* _DATASET RECORDS_
§

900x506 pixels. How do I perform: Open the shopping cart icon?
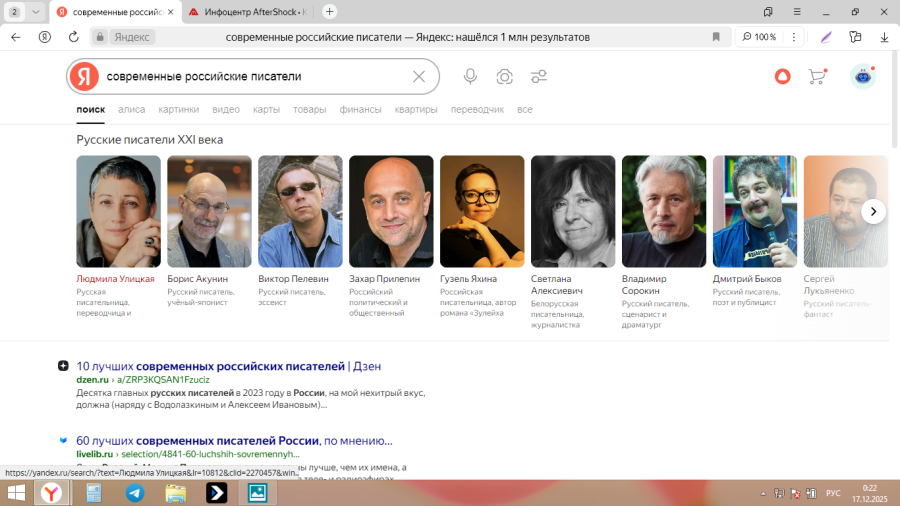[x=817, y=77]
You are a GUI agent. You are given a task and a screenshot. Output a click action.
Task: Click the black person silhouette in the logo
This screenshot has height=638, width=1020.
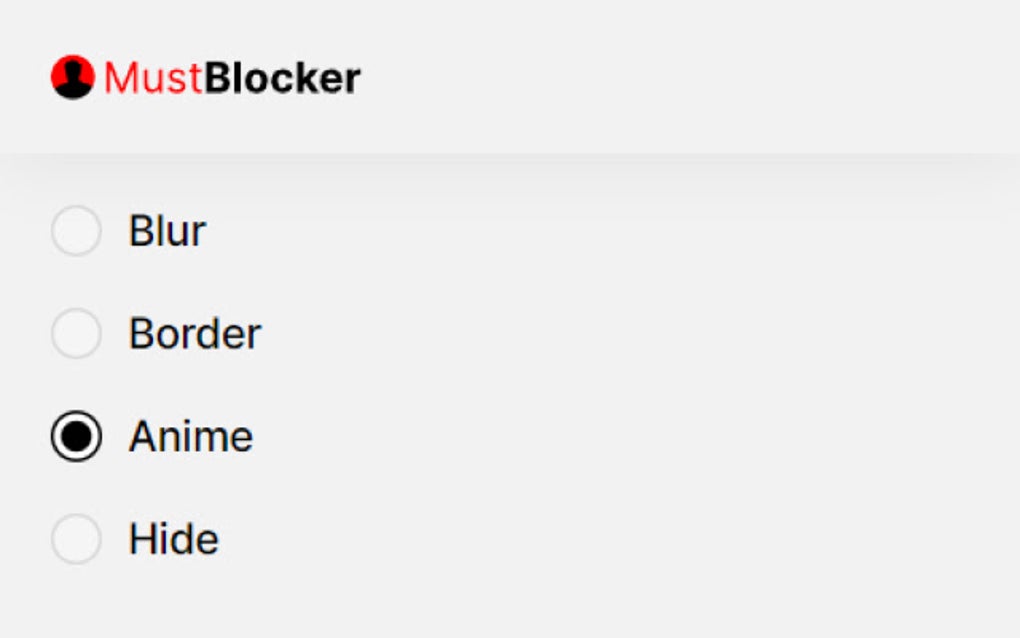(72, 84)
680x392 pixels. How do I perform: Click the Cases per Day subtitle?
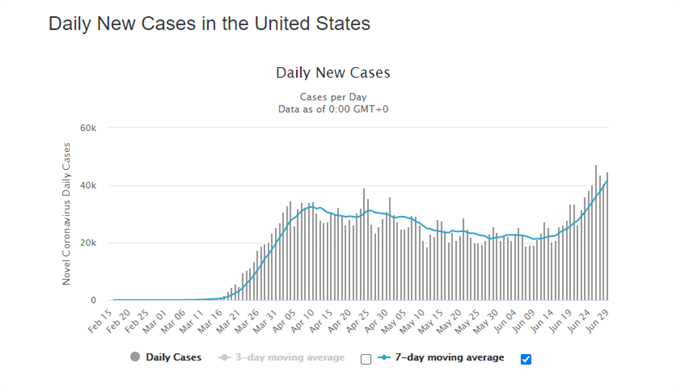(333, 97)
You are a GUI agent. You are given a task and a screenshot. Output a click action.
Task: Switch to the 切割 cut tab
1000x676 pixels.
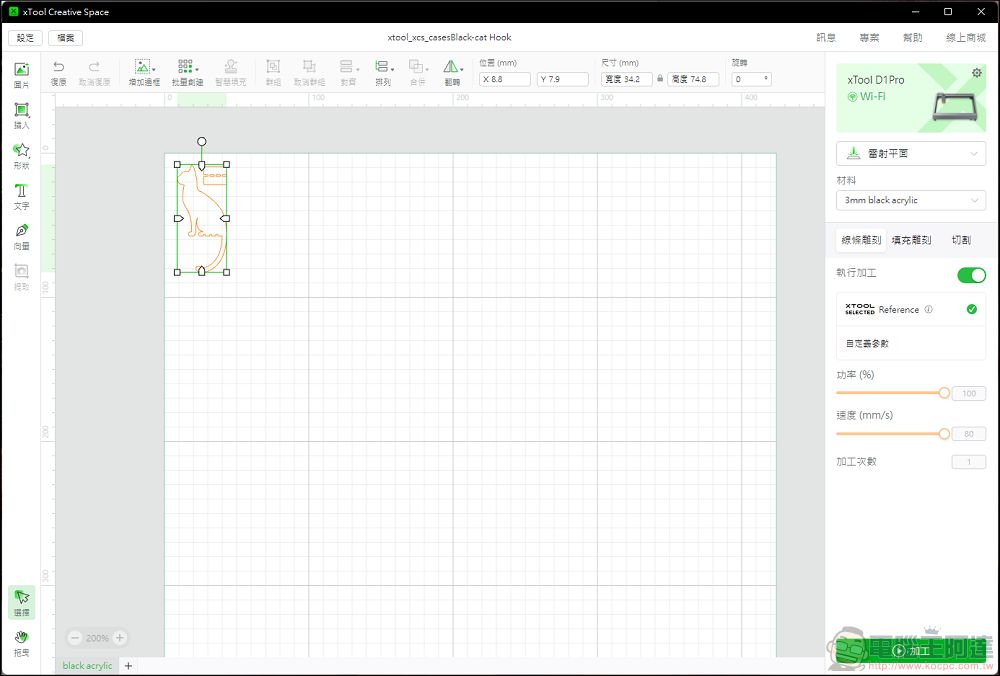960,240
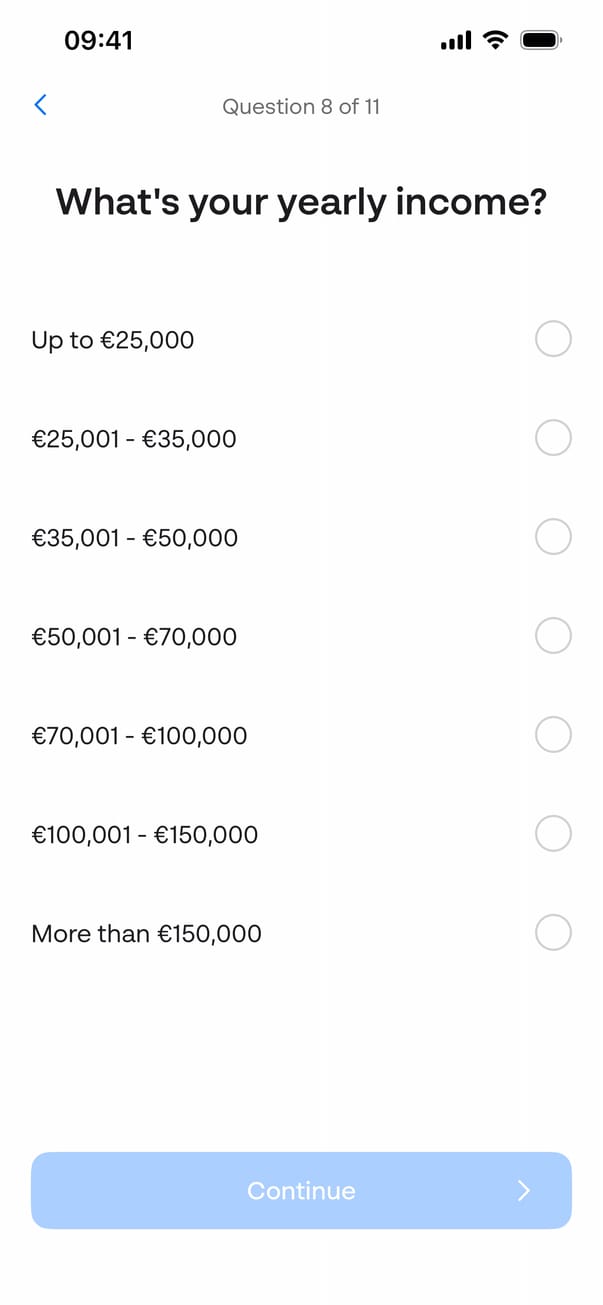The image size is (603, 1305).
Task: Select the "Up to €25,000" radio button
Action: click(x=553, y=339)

§

* _YOUR TASK_
Your task is to restate word for word the lines from the one containing "This screenshot has height=638, width=1020." through the last line of the data, both ends included, with no pictures.

* _THE ANSWER_
This screenshot has height=638, width=1020.
(72, 84)
680x392 pixels. How do I perform: Click the Cases per Day subtitle?
(333, 97)
You are a GUI agent. You are given a task and a screenshot. Output a click action.
Task: Switch to the 切割 cut tab
1000x676 pixels.
960,240
The image size is (603, 1305).
Task: Select the "Up to €25,000" radio button
Action: click(x=553, y=339)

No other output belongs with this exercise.